• [To-do list]:
a) Please copy the passage on BRICS and gold exactly, starting at "The Geopolitical Imperative" and ending at "safeguard economic sovereignty.".
b) Write the next part of the passage on BRICS and gold from the point where it stops.

• [Source]:

The global financial system, long anchored by the US dollar, is undergoing a profound transformation. Leading this charge is the BRICS coalition—Brazil, Russia, India, China, and South Africa—a bloc representing over 40% of the world’s population and a growing share of its economic output. As these nations actively seek to reduce their reliance on Western financial networks, a critical strategy has come into focus: the strategic accumulation and use of gold.

This analysis moves beyond theory to examine the tangible steps BRICS is taking. It explores how gold is becoming the central pillar in a practical, alternative financial architecture designed to reshape global trade and reserve management.

The Geopolitical Imperative for De-Dollarization

The BRICS bloc’s financial strategy is a direct response to contemporary geopolitical realities. The US dollar’s “exorbitant privilege” as the world’s primary reserve currency grants the United States significant leverage, including the power to enforce sanctions through global payment channels like SWIFT. For BRICS nations, reducing this dependency—de-dollarization—is now a core strategic priority to safeguard economic sovereignty.

Reducing Vulnerability to Sanctions

The freezing of Russian foreign currency reserves in 2022 was a watershed moment. It proved that dollar-based assets could be weaponized, accelerating existing efforts to create resilient, parallel financial systems.

“The sanctions on Russia demonstrated a fundamental risk in the international monetary order, prompting a global rethink of reserve asset security,” notes a 2023 report from the Official Monetary and Financial Institutions Forum (OMFIF).

China’s Belt and Road Initiative further drives this shift. By promoting trade in local currencies, China aims to build a multipolar financial ecosystem. This directly challenges the dollar’s dominance in global commerce and insulates partner economies from external political pressure.

• [Material provided]:

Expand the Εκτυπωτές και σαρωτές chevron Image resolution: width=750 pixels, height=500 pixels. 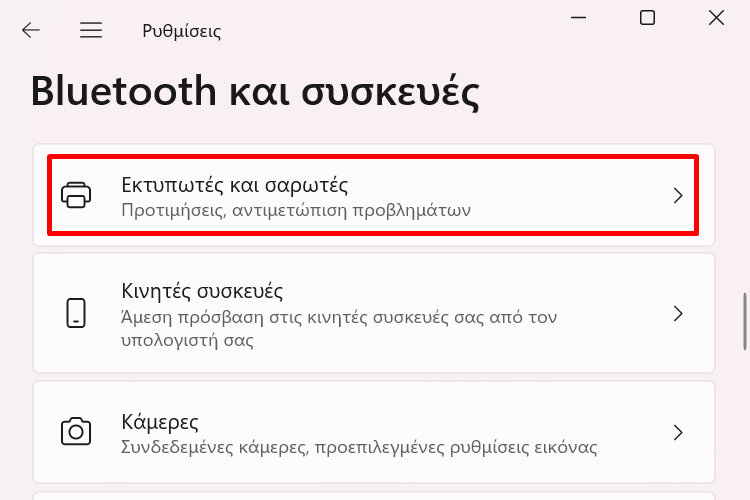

• [Answers]:
a)
The Geopolitical Imperative for De-Dollarization

The BRICS bloc’s financial strategy is a direct response to contemporary geopolitical realities. The US dollar’s “exorbitant privilege” as the world’s primary reserve currency grants the United States significant leverage, including the power to enforce sanctions through global payment channels like SWIFT. For BRICS nations, reducing this dependency—de-dollarization—is now a core strategic priority to safeguard economic sovereignty.

b)
The Quest for Monetary Sovereignty

Dependence on the dollar forces other nations to import US monetary policy. When the Federal Reserve raises interest rates to combat inflation at home, it can trigger capital flight and currency crises in emerging markets, a dynamic documented in analyses by the International Monetary Fund.

  • Spillover Effect: Emerging market central banks are often forced to raise rates to protect their currencies, potentially stifling domestic growth.
  • Policy Independence: A shared, asset-backed unit could allow BRICS members to set monetary policy based on their own economic conditions, not Washington’s.

This pursuit is about economic self-determination. For resource-rich nations, anchoring a trade unit to gold represents a return to a form of money perceived as neutral, stable, and beyond the control of any single government.

Gold’s Historical and Modern Role in the BRICS Strategy

Gold is the cornerstone of the BRICS financial strategy, serving both as a timeless store of value and a modern strategic asset. The bloc’s concerted accumulation is a deliberate move to build credibility and optionality for a less dollar-centric future.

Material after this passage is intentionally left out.